John Higgins defeated Mark Allen 6-5 to book his place in the last eight of the Betfred Masters in Milton Keynes.
Victory for Scotland’s Higgins sets up a mouth-watering last eight meeting with familiar foe Ronnie O’Sullivan. He currently trails O’Sullivan 35-28 in head-to-head meetings. It will be the 14th time Higgins has appeared in a Masters quarter-final.
This evening’s result ends a winning streak for Allen against Higgins at the Masters. Prior to tonight the Northern Irishman had beaten Higgins in all four of their previous meetings at the event. After suffering his first defeat to Higgins at the Masters, Allen leaves Milton Keynes with the consolation of £15,000.
It was two-time Masters champion Higgins who took the opening frame tonight. Allen, who lifted the Paul Hunter Trophy by winning the Masters in 2018, then restored parity at 1-1 with a century run of 106. Breaks of 56 and 82 saw Higgins move 3-1 ahead at the mid-session.
A contribution of 92 allowed Allen to pull within one when they returned, before he stole the sixth on the black to level at 3-3.
Momentum appeared to be with the Pistol, but Higgins stopped him in his tracks with breaks of 84 and 80 to move one from victory at 5-3.

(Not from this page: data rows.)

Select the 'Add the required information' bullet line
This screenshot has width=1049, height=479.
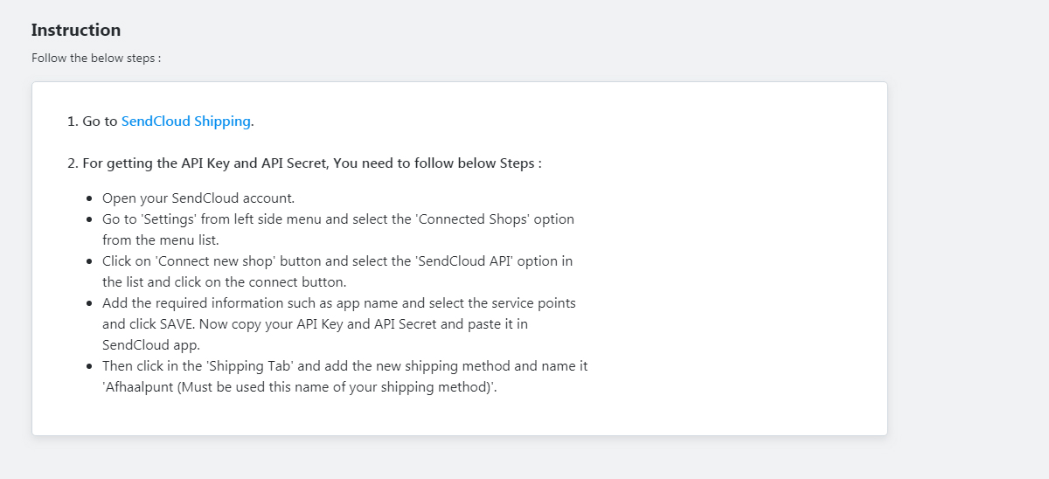click(339, 302)
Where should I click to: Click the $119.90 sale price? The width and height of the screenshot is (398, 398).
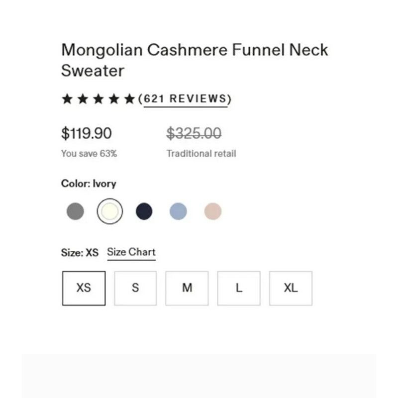(87, 133)
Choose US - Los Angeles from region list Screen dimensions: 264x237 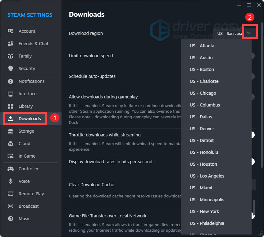coord(207,176)
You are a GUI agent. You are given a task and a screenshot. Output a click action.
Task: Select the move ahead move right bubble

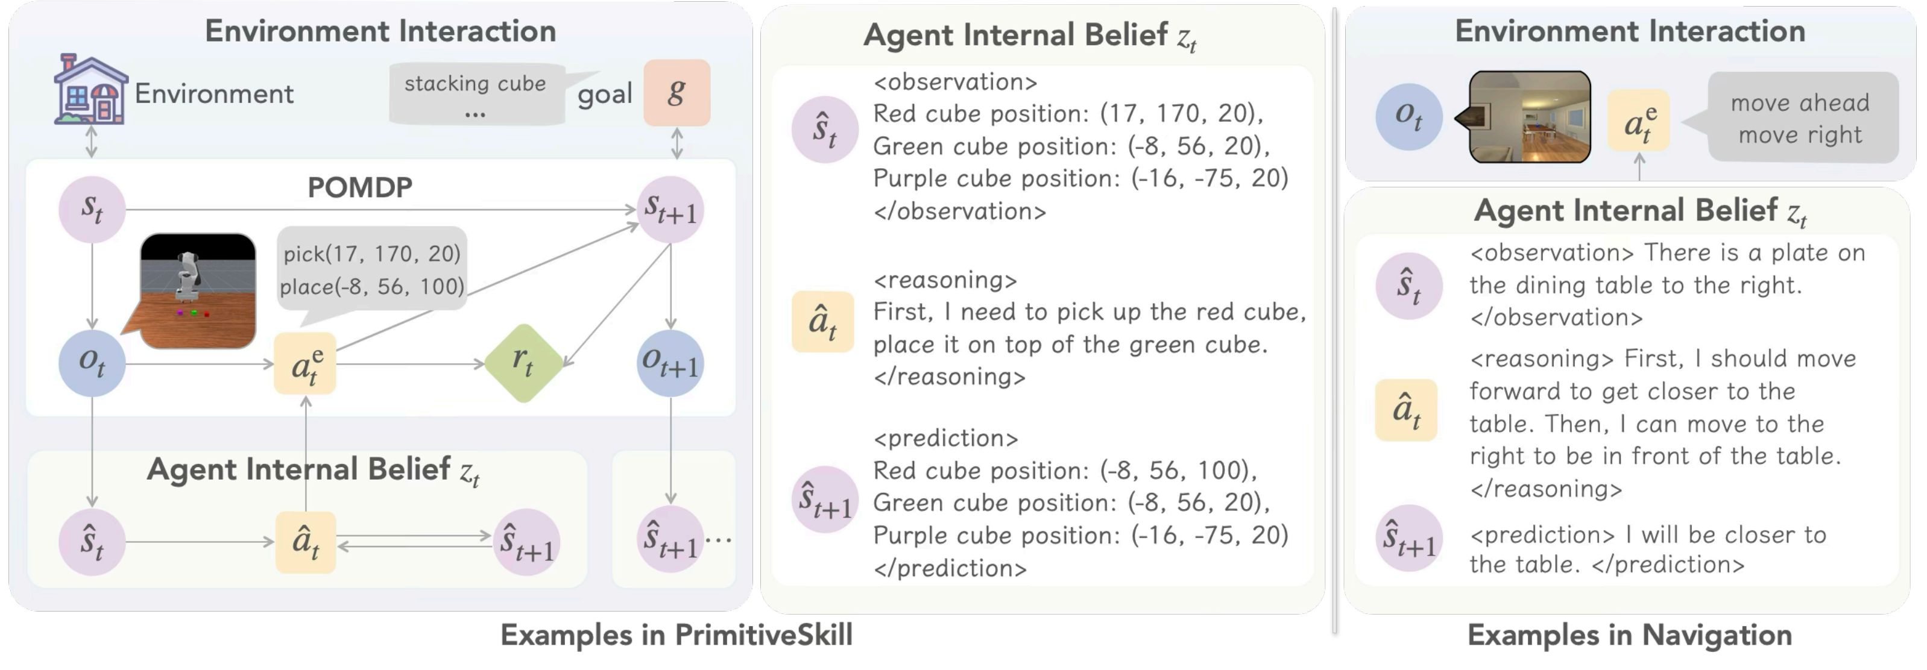1801,118
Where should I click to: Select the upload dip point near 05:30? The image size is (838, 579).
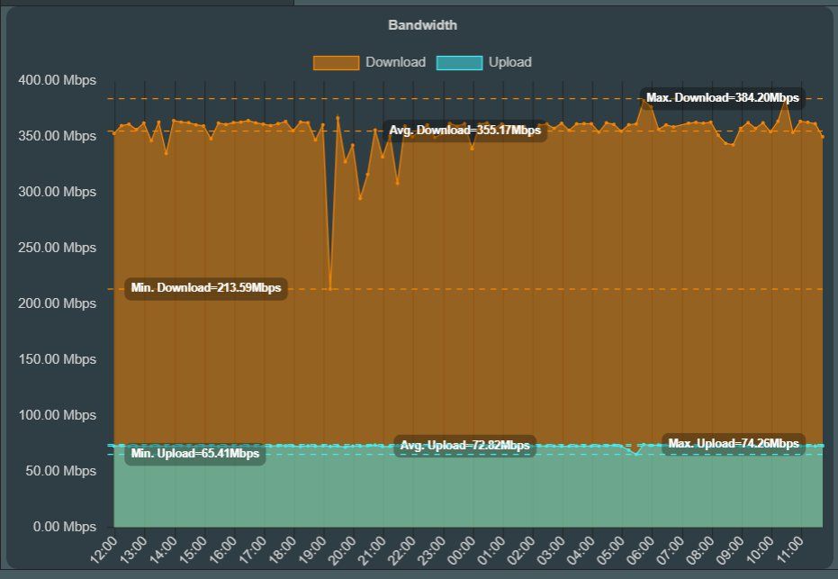[635, 453]
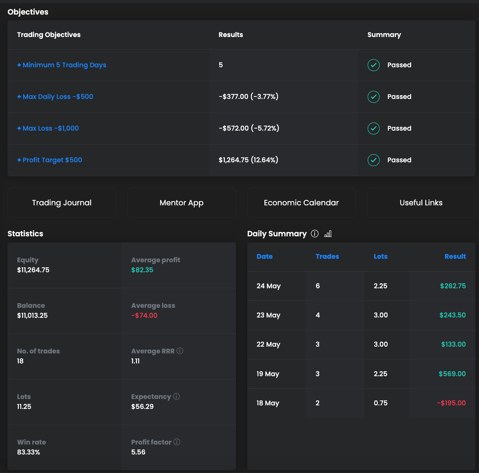Sort daily summary by Result column
This screenshot has width=479, height=473.
pos(455,257)
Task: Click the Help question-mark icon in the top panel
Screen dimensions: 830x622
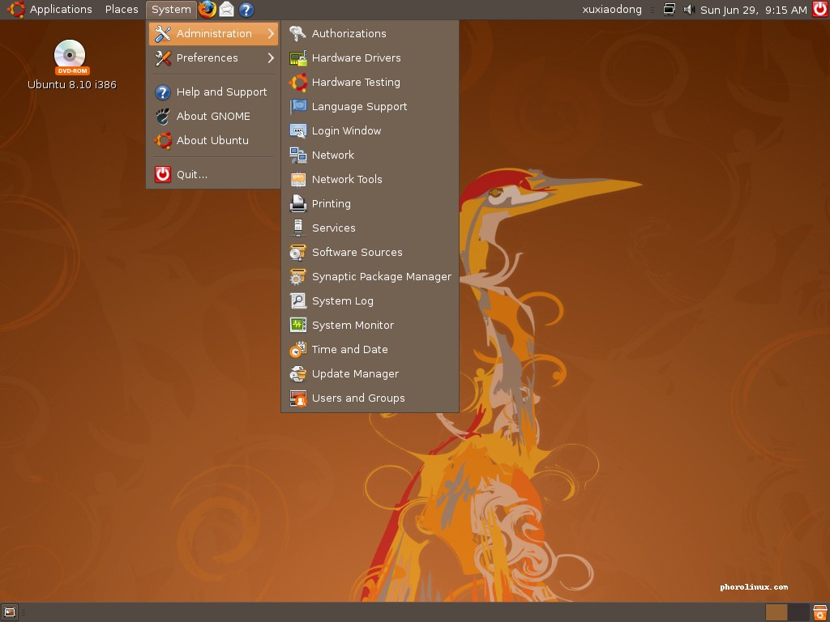Action: point(245,10)
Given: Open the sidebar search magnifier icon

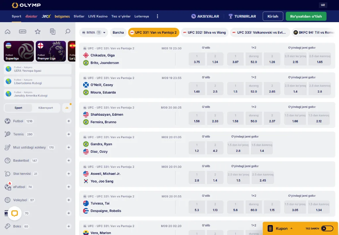Looking at the screenshot, I should [x=68, y=31].
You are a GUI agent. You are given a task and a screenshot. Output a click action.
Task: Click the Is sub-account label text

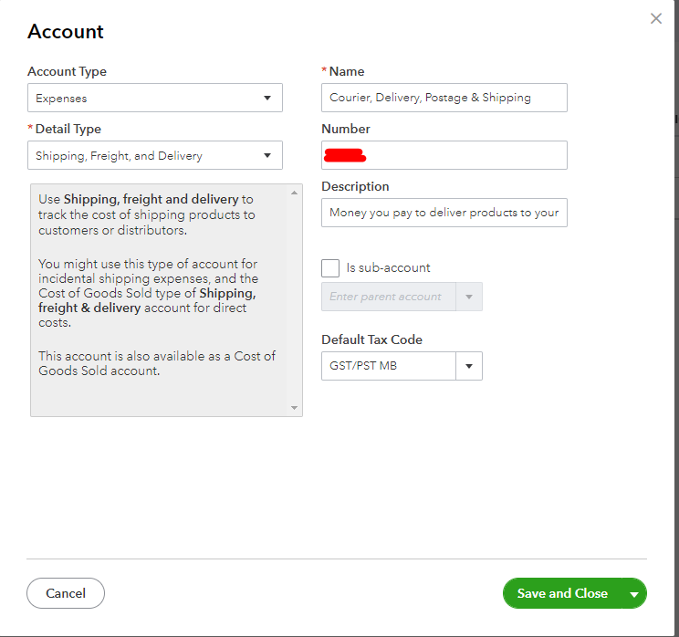pos(388,268)
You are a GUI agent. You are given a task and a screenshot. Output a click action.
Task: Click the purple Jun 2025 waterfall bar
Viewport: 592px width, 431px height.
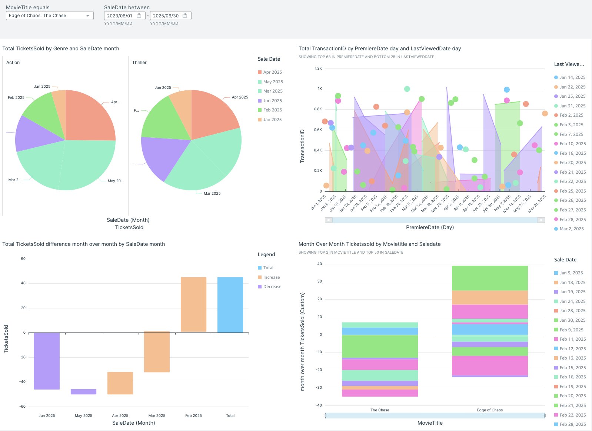pyautogui.click(x=47, y=361)
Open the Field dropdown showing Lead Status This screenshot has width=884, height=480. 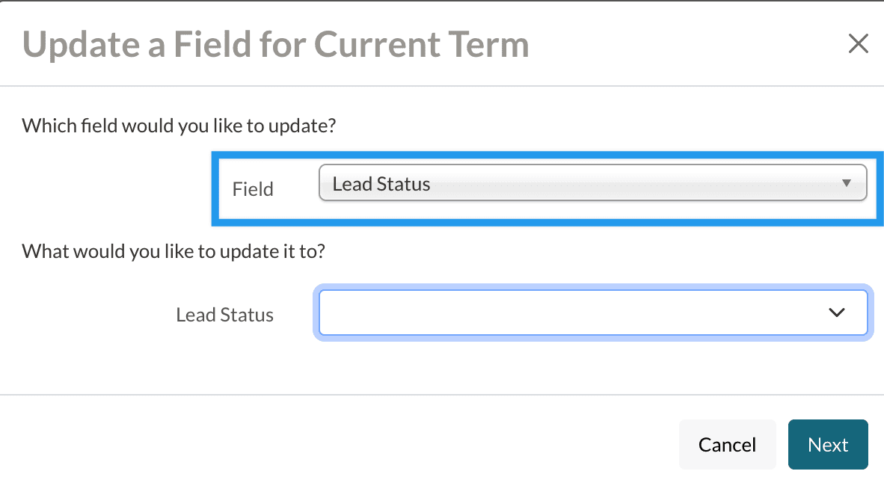[592, 183]
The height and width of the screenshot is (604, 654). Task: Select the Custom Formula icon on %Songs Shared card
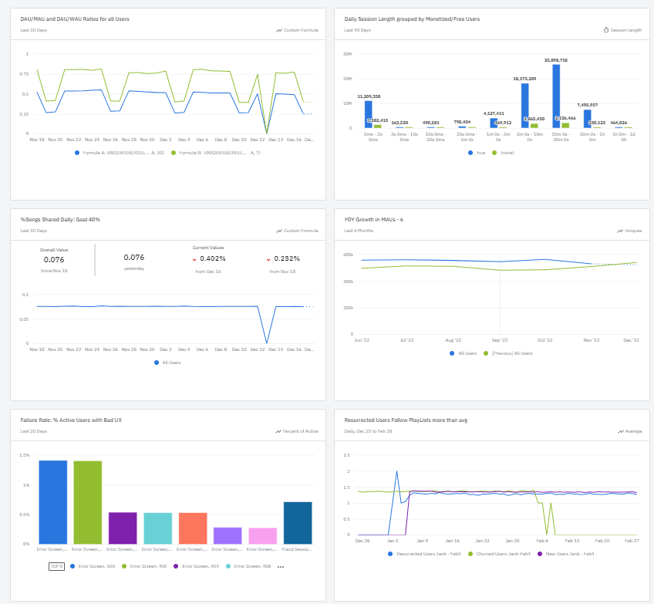pyautogui.click(x=279, y=230)
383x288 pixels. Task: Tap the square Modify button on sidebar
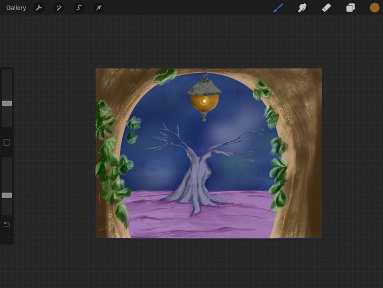coord(7,142)
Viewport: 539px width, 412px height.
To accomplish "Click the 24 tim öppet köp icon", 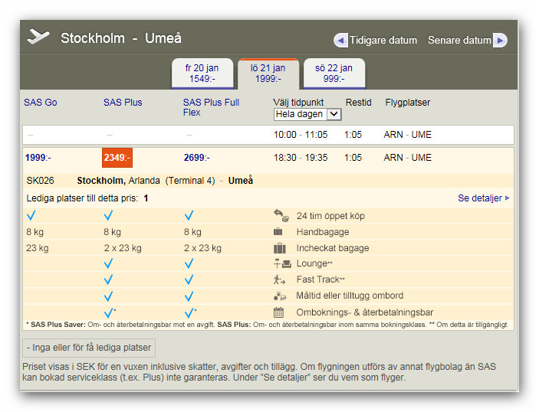I will pos(281,216).
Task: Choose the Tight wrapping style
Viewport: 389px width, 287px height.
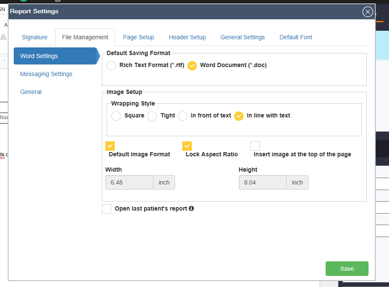Action: coord(152,116)
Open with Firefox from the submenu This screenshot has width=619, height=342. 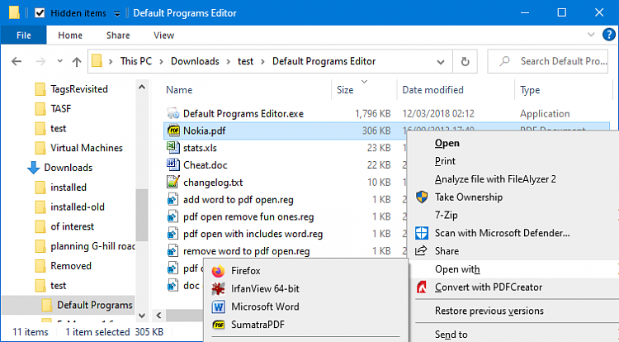pos(247,271)
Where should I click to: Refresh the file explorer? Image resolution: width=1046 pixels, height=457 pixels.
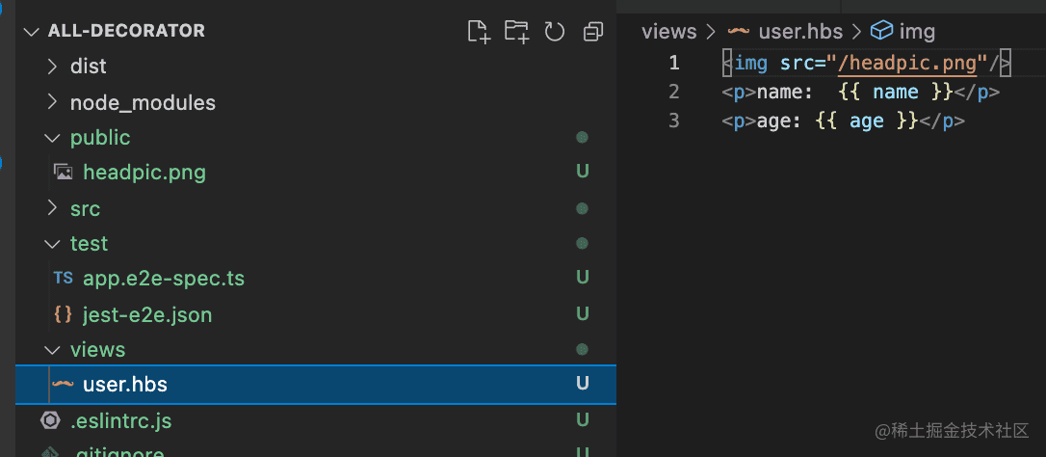tap(555, 32)

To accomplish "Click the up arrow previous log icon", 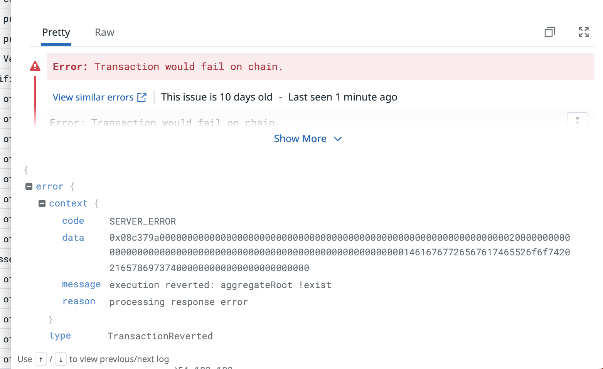I will point(41,359).
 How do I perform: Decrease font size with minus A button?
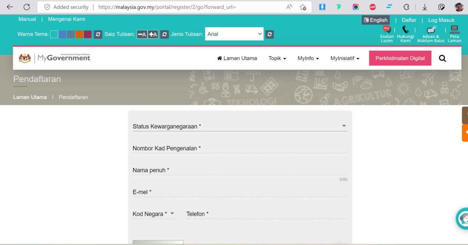[142, 34]
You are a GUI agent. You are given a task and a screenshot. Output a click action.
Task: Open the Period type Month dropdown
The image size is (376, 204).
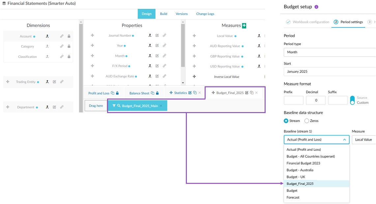click(330, 52)
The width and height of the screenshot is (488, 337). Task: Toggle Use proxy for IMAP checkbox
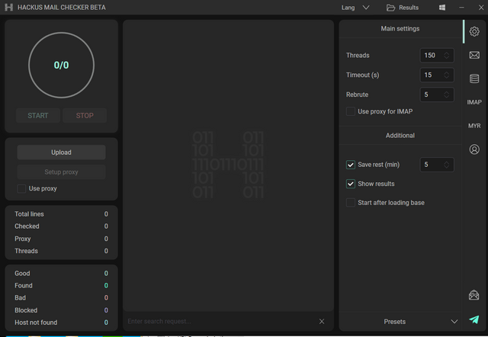pos(351,112)
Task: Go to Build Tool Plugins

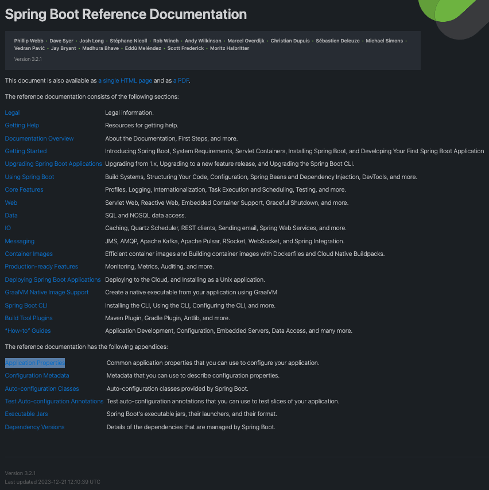Action: [x=29, y=318]
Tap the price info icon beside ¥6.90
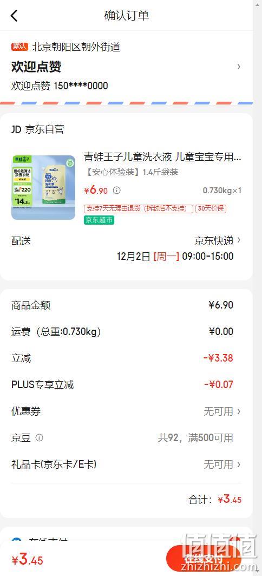Image resolution: width=262 pixels, height=576 pixels. pos(116,191)
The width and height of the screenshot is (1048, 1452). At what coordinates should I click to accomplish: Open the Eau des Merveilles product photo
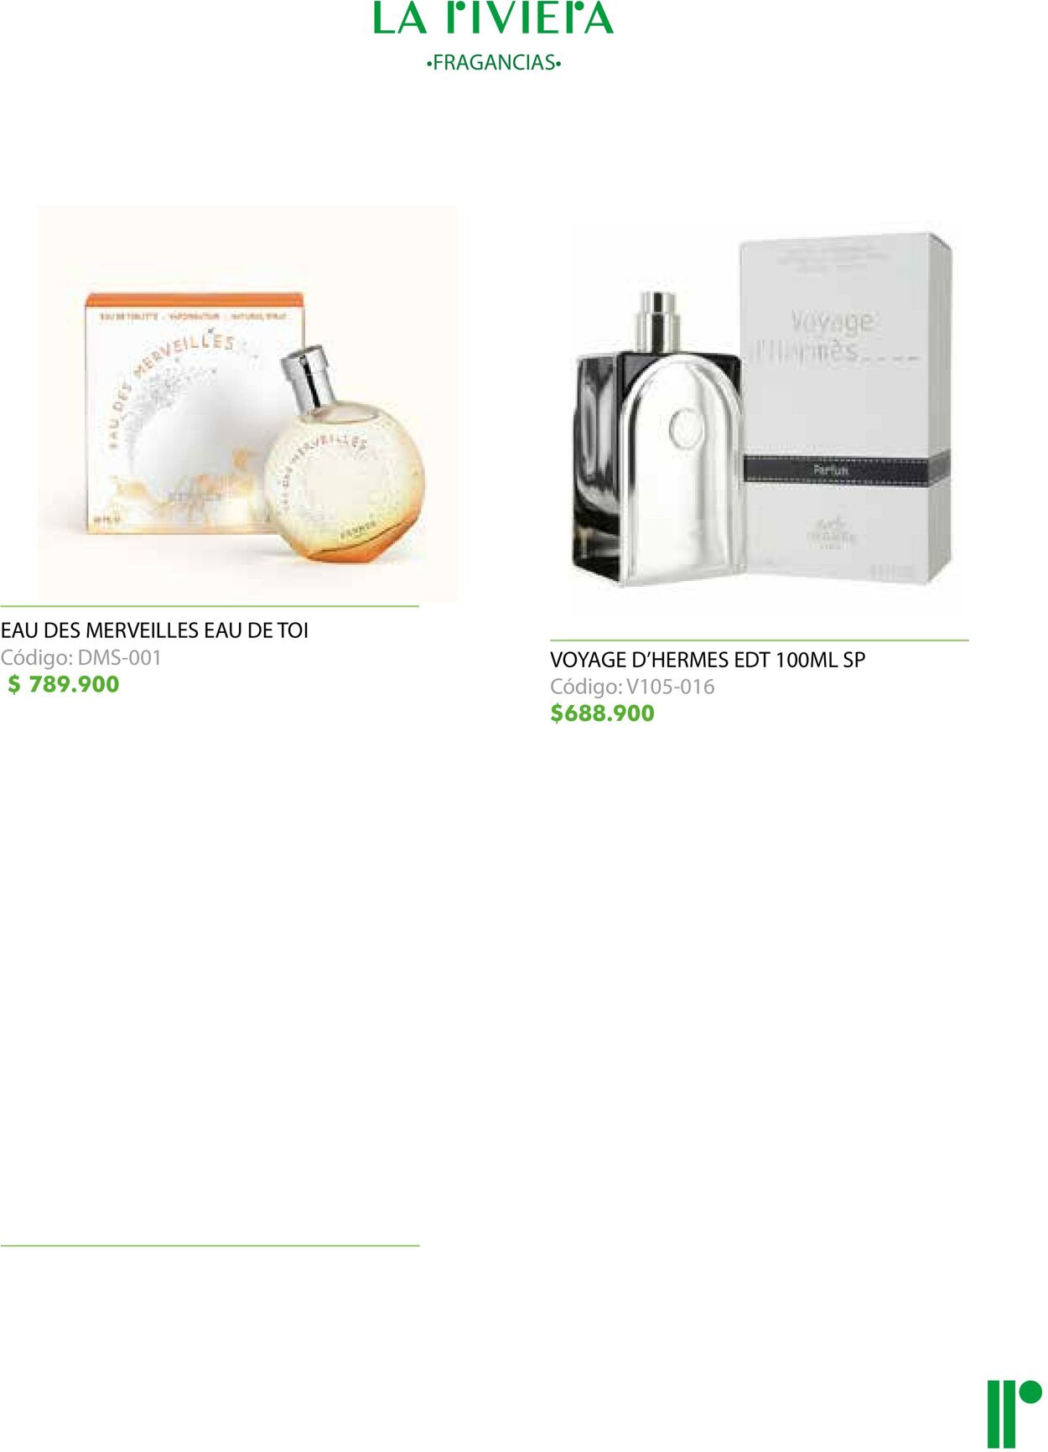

Allen kept himself in it to pull within a frame at 5-4, before a dramatic tenth frame. Both players spurned opportunities, until Allen found himself 35 points behind with 35 on. He got a snooker and cleared to force a decider.
It was Higgins who held himself together in the final frame, firing in a typically steely break of 59 to secure victory.
“I know there is no crowd there, but personally I felt the nerves just as much as I would at a packed Alexandra Palace. It was a great buzz to get over the line there,” said 45-year-old Higgins. “I was all over the place at the start of the last frame and expecting Mark to win, but he missed a bad brown and then gave me a chance to get in. I’m normally sitting here over the last 18 months losing games like that, so to be winning it, I am delighted.
“I’ve always had a friendly rivalry with Ronnie. I respect him an unbelievable amount. To still be playing these sort of matches, I’m over the moon. To get to the semi-finals I know I may have to play even better than tonight. I didn’t see any of his game today, but apparently he played brilliantly and Ding played well as well. I will just need to come in and play my A game.”